Early Japanese models sold in U.S. showrooms included the practical Toyota Corona and sporty Datsun (Nissan) 240Z. But it was the 1973 oil embargo that sent fuel prices skyrocketing and opened the door for fuel-efficient models like the Honda Accord, Honda Civic, and Toyota Corolla to find favor with U.S. shoppers, eventually becoming top sellers in America.
Japanese car brands pioneered many automotive technologies over the past 50 years, including the widespread use of front-wheel drive and hatchback body styles to provide maximum interior space in compact cars. Japanese automakers also led the way in developing early turbocharger technology, giving performance cars like the Toyota Supra and Mitsubishi Lancer Evo an appealing balance of acceleration and fuel economy.
The Lancer Evo, along with the Subaru Impreza WRX, took a page from Audi’s playbook, incorporating advanced all-wheel-drive technology to find success in competitive motorsports while establishing an enthusiast U.S. fan base.
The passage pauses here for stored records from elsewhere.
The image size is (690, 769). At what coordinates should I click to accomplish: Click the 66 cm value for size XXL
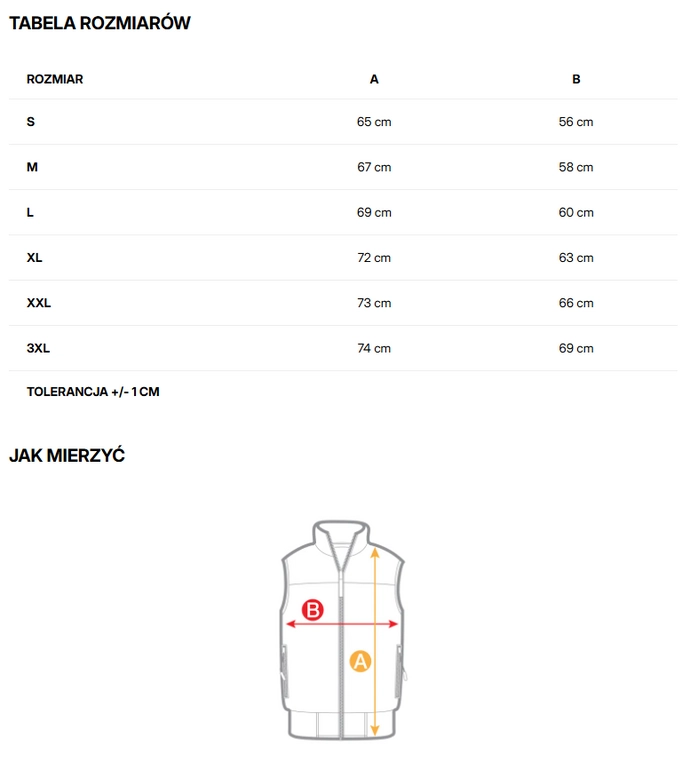[x=576, y=303]
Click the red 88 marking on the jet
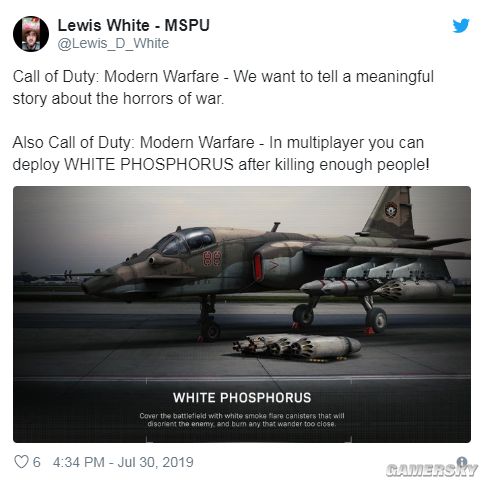 tap(212, 258)
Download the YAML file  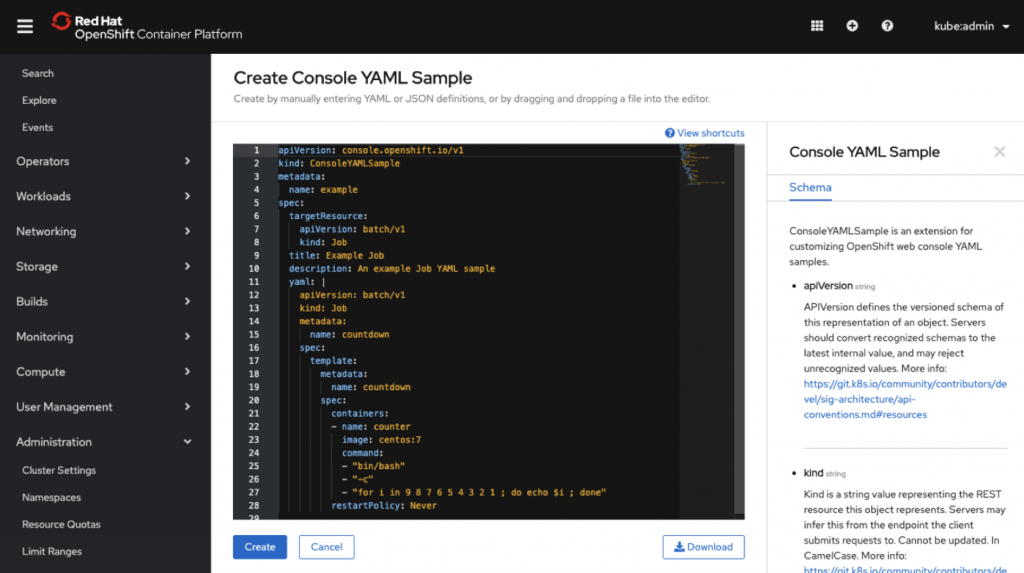pyautogui.click(x=703, y=547)
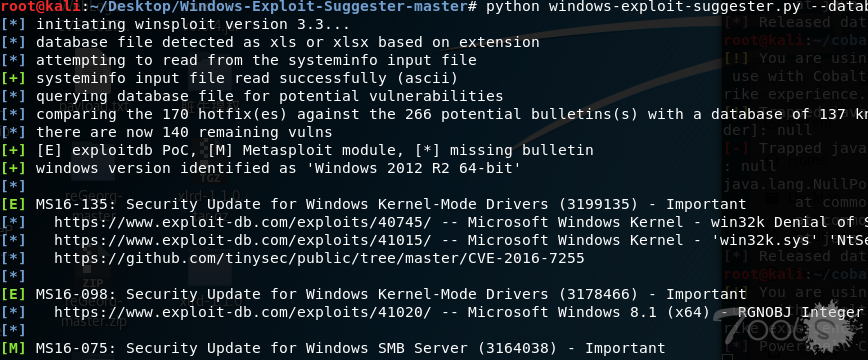This screenshot has width=868, height=360.
Task: Click the Windows-Exploit-Suggester-master directory path
Action: tap(278, 7)
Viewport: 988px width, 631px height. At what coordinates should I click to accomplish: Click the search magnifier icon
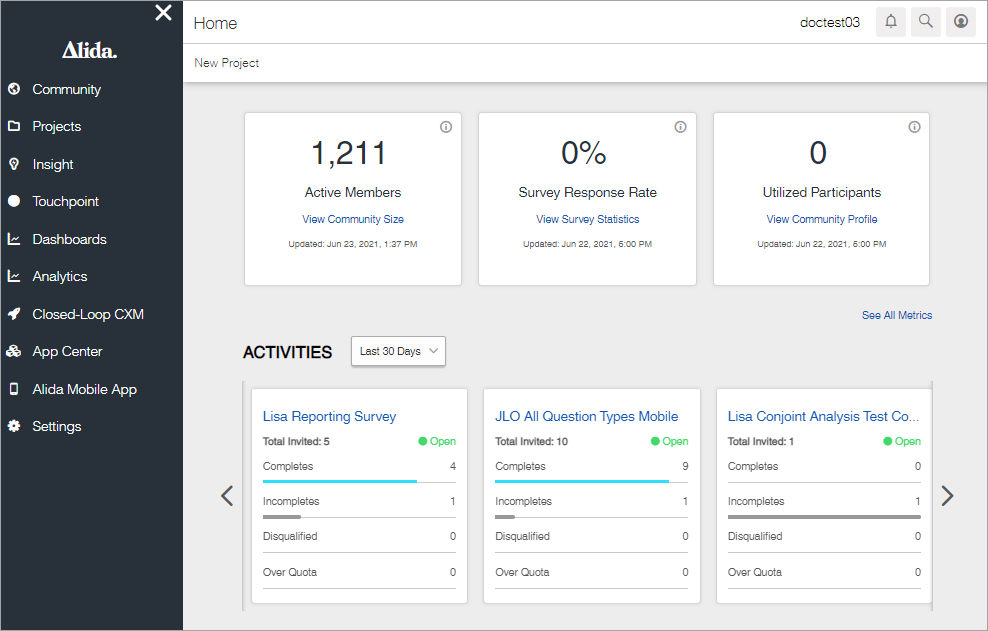tap(925, 22)
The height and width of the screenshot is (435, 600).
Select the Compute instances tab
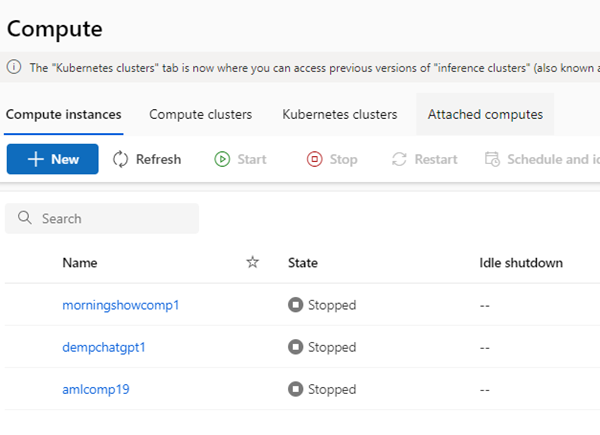click(64, 114)
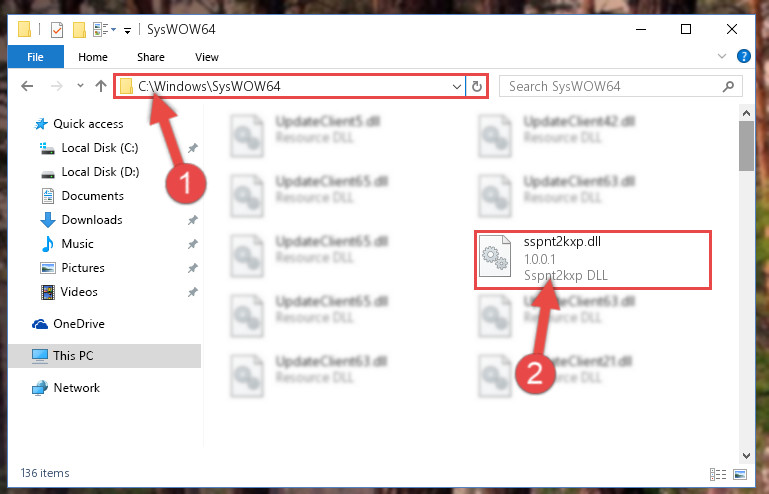
Task: Click the Back navigation arrow
Action: pos(27,86)
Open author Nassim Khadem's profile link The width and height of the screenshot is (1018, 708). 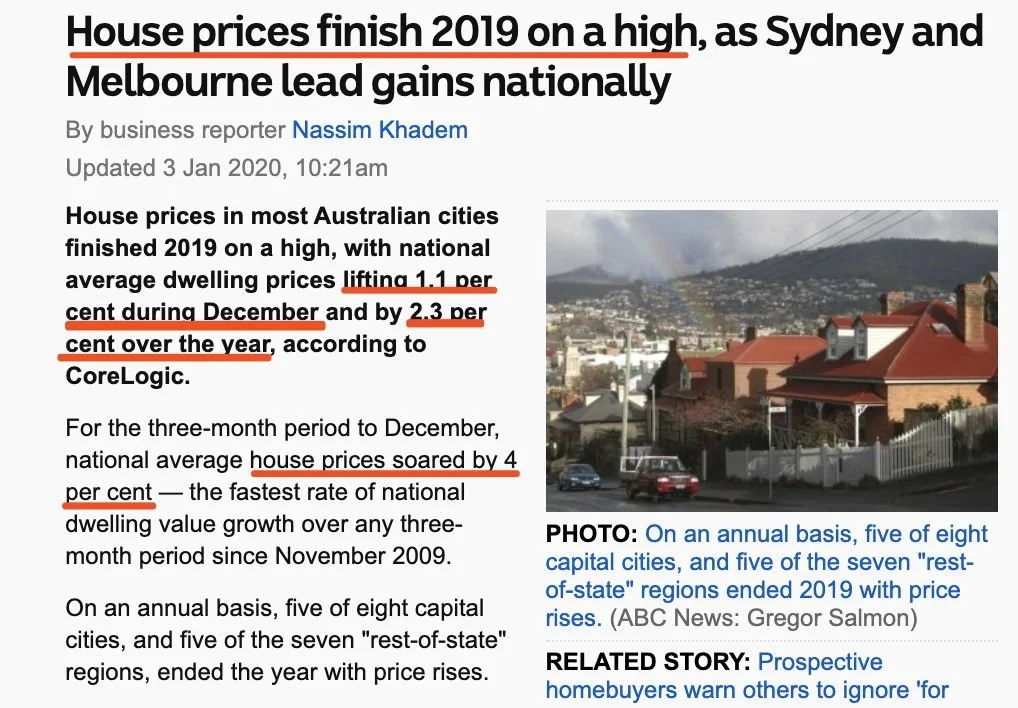(x=380, y=130)
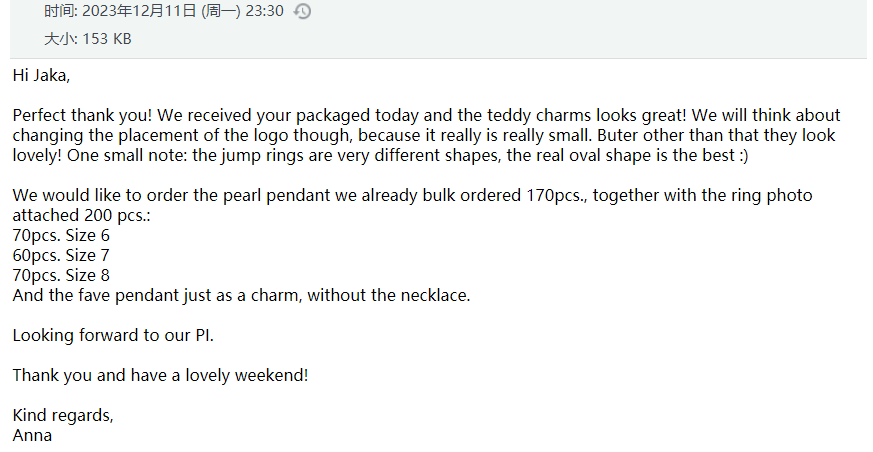Click the "Looking forward to our PI." line

tap(113, 335)
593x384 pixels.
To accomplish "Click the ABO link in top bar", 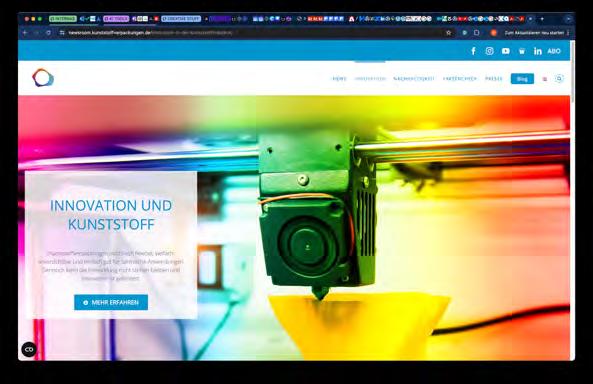I will click(554, 51).
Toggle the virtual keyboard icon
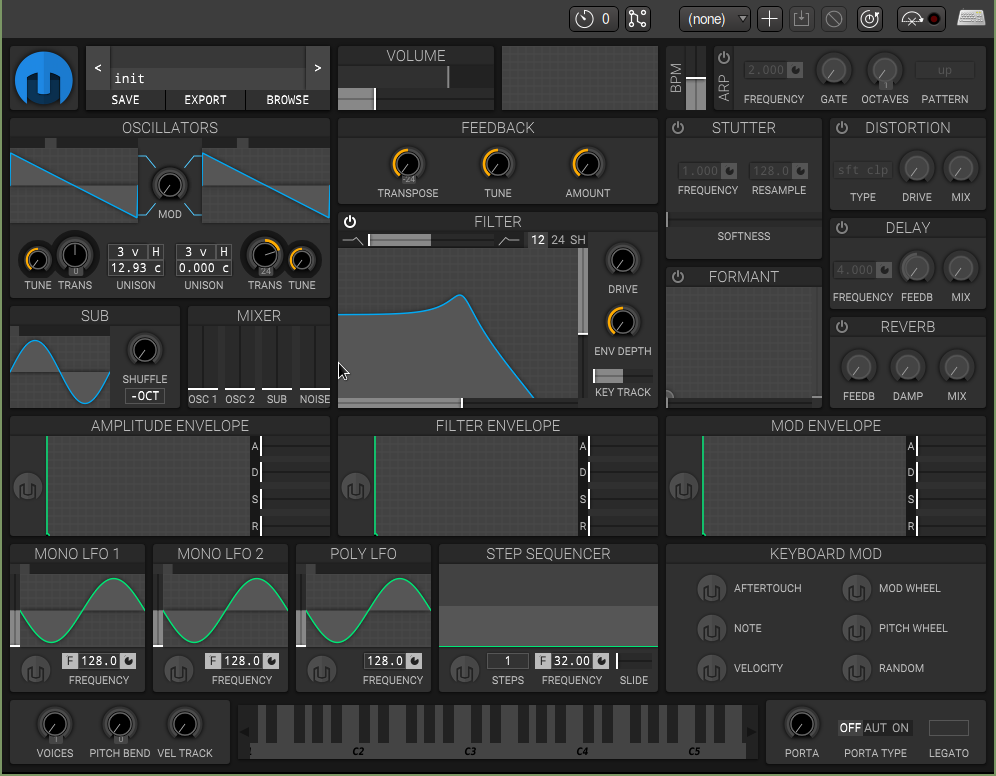Screen dimensions: 996x776 pyautogui.click(x=970, y=19)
Additional high-profile Japanese enthusiast models include the Mazda RX-7, with its innovative rotary engine, the Acura Integra Type R, with its high-revving inline four-cylinder featuring variable valve timing, and the Nissan Skyline GT-R. The Skyline was originally a Japanese Domestic Market (JDM) model, but ongoing U.S. interest eventually resulted in a twin-turbo Nissan GT-R landing in U.S. showrooms.
Below you will find the best Japanese cars ranked by their iSeeCars quality score across a number of categories. New and used pricing, fuel efficiency ratings, and cargo space information is also included for each model.
Best Japanese Cars
Best Japanese SUVs
Best Japanese Hybrids
Best Japanese Electrics
How We Rank These Cars
iSeeCars Best Japanese Cars are calculated based on the latest research by our data science team and the National Highway Traffic Safety Administration (NHTSA).
We analyze data from over 12 million new and used vehicles in our Longest-Lasting Cars and 5-Year Depreciation Studies, combined with the NHTSA's Safety Ratings to give you an unbiased guide to the best vehicles in each segment.
After being evaluated, vehicles with the highest average scores earn a spot in the iSeeCars Best Japanese Cars. (No final score is given to vehicles missing a score in any of the categories, but scores for other categories are still shown.)
Vehicles are scored in three categories:
Reliability | 33.3%
The reliability score represents an analysis of iSeeCars' proprietary research on the longest-lasting vehicles.
Value Retention | 33.3%
The value retention score is based on our data science team's statistical analysis and prediction of 5-year depreciation from MSRP to determine which cars hold their value best, using US Bureau of Labor Statistics data to adjust for inflation.
Safety | 33.3%
The safety score is calculated based on the last five years of crash test ratings from the National Highway Traffic Safety Administration (NHTSA) and incorporates the latest Top Safety Pick information from the Insurance Institute for Highway Safety (IIHS).